A. Allégations de l’organisation plaignante

A. Allégations de l’organisation plaignante
  1. 489. Dans sa communication du 30 décembre 2015, l’organisation plaignante indique que l’entreprise IMI del Perú S.A.C. (ci-après dénommée l’«entreprise maritime»), dont l’activité principale est le transport maritime, fournit ses services à la compagnie pétrolière Savia del Perú S.A.C. (ci-après dénommée la «compagnie pétrolière»). Selon l’organisation plaignante et selon les documents joints à la plainte, à la suite d’une série de plaintes déposées par le Syndicat des travailleurs de l’entreprise maritime (SINTRAIMI) pour violation des droits du travail et actes de discrimination antisyndicale, notamment le non renouvellement des contrats de travail des travailleurs syndiqués, le 30 juillet 2008, le ministère du Travail de la province de Talara a dressé un procès-verbal d’infraction à l’encontre des deux sociétés (l’entreprise maritime et la compagnie pétrolière) pour infractions liées aux bulletins de salaires, dénaturation des contrats de sous-traitance et dénaturation des contrats soumis à conditions. Selon le procès-verbal d’infraction, l’entreprise maritime comptait dans sa liste de salariés des travailleurs qui relevaient en fait de la compagnie pétrolière (considérée comme l’entreprise principale).
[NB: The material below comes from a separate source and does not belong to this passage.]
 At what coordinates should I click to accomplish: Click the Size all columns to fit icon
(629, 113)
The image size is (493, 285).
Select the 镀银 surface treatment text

Le ministère a infligé une amende aux deux sociétés et ordonné à la compagnie pétrolière d’intégrer 988 travailleurs de l’entreprise maritime dans sa liste de salariés. L’organisation plaignante indique que la compagnie pétrolière a contesté la décision ministérielle devant les tribunaux judiciaires et que, suite à ces manœuvres dilatoires, lesdits tribunaux ne se sont pas encore prononcés sur la question du fait qu’un pourvoi en cassation formé par la compagnie pétrolière devant la Cour suprême de justice est toujours en instance.
  2. 490. L’organisation plaignante indique également que, invoquant le faible prix du pétrole brut, l’entreprise maritime a mis en place des programmes de réduction des effectifs assortis de mesures d’incitation dérisoires et menacé les travailleurs qui les refuseraient de la perte de toutes sortes de droits. Elle indique aussi que l’entreprise a licencié 246 travailleurs dans le cadre de ces programmes de réduction des effectifs et allègue qu’elle essaye de se séparer de 200 travailleurs supplémentaires en vue de démanteler le syndicat. L’organisation plaignante allègue également que l’entreprise ne paie pas les heures supplémentaires des travailleurs et que, malgré le fait que le SINTRAIMI a déposé une plainte à cet égard et que la Direction générale nationale de l’inspection du travail (SUNAFIL) a conclu que l’entreprise maritime devait payer les heures supplémentaires aux travailleurs syndiqués, l’entreprise ne s’est toujours pas acquittée de ses obligations. L’organisation plaignante allègue également que, devant l’intérêt accru des travailleurs de l’entreprise maritime pour la syndicalisation, cette dernière aurait tenté de les décourager et de les déstabiliser par des mesures de licenciement, des transferts de personnel, des changements dans les horaires de travail et des hausses dans les primes de santé.
  3. 491. D’autre part, l’organisation plaignante allègue que, bien que le SINTRAIMI ait signé trois conventions collectives avec l’entreprise maritime et ait soumis le quatrième cahier de revendications, l’entreprise refuse non seulement de discuter des améliorations économiques avec le syndicat, mais aussi de respecter les conventions collectives déjà signées. L’organisation plaignante indique que, le 29 janvier 2015, l’autorité administrative a infligé une amende à l’entreprise maritime pour non-exécution de la sentence arbitrale rendue dans le cadre des négociations collectives pour la période 2012-13 concernant le versement d’une prime de service prolongé. Elle allègue également que l’entreprise ne respecte pas la convention collective de 2013-14 pour ce qui a trait aux denrées alimentaires qu’elle doit fournir aux travailleurs.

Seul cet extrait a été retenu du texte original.